_Исходный текст:_
---+---

Д.: Я определенно рад, что ты договорил до конца это предложение.

Т.: Но для меня это была совершенно новая задача. (Закуривает очередную сигарету.)

Д.: Давай я тебя кое о чем спрошу. Тебя волнует результат? Он для тебя важен или ты просто делаешь свое дело и говоришь: «вот оно, хотите берите, не хотите — не надо»?

Т.: Э-э, волнует ли меня результат?

Д.: Ага.

Т.: Меня много чего волнует, но вот результат не волнует точно.

Д.: Так, значит, результат вычеркиваем. (Пишет.)

Т.: Больше всего меня волнует, есть ли в раю ночные клубы.

Д.: Боишься, что не получишь ангажемента, да? Ну да, на сцену будет не протолкнуться. Зря, что ли, все великие уже там? И где этот самый рай?

Т.: Поищи у меня в карманах.

Д.: Это смотря чт`о там у тебя. О’кей. Давай посмотрим... Вот Том в... Погоди... Мы тут несем всякую чушь, но, можешь мне поверить, кто-нибудь сейчас сидит дома и говорит: слушай, черт возьми, они там мучаются, — но на самом же деле ничего подобного! Я разговаривал с ним сегодня, уважаемые зрители, мы отлично побеседовали, и он просто... псих! Но он молодец, настоящая творческая личность. Том, сделай творческий вид! (Том улыбается.) Отлично, Том. Сейчас вы увидите Тома и Сильвестра Сталлоне, который придет к нам в студию через спутник, в «Схватке в раю». Давайте посмотрим...

---+---

_Записанные данные:_
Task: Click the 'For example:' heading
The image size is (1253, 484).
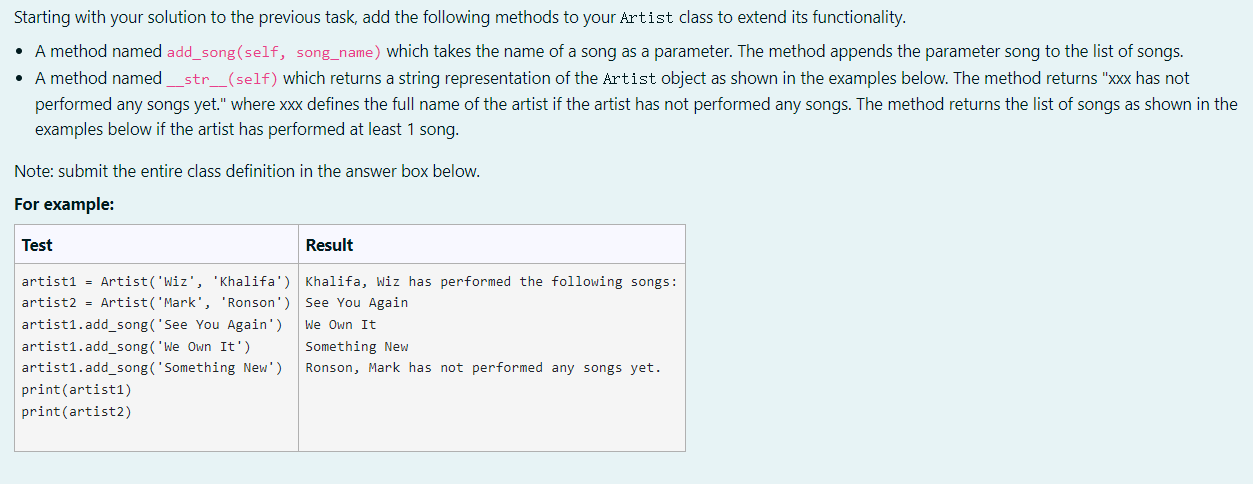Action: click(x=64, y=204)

---+---

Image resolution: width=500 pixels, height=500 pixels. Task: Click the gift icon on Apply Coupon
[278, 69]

---+---

_Суть задания:_
Измените в диалоге часть, которая открывается словами «Д.: Давай я» и закрывается словами «этот самый рай?», заменив «ночные клубы» на «концертные залы».

_Решение задания:_
Д.: Давай я тебя кое о чем спрошу. Тебя волнует результат? Он для тебя важен или ты просто делаешь свое дело и говоришь: «вот оно, хотите берите, не хотите — не надо»?

Т.: Э-э, волнует ли меня результат?

Д.: Ага.

Т.: Меня много чего волнует, но вот результат не волнует точно.

Д.: Так, значит, результат вычеркиваем. (Пишет.)

Т.: Больше всего меня волнует, есть ли в раю концертные залы.

Д.: Боишься, что не получишь ангажемента, да? Ну да, на сцену будет не протолкнуться. Зря, что ли, все великие уже там? И где этот самый рай?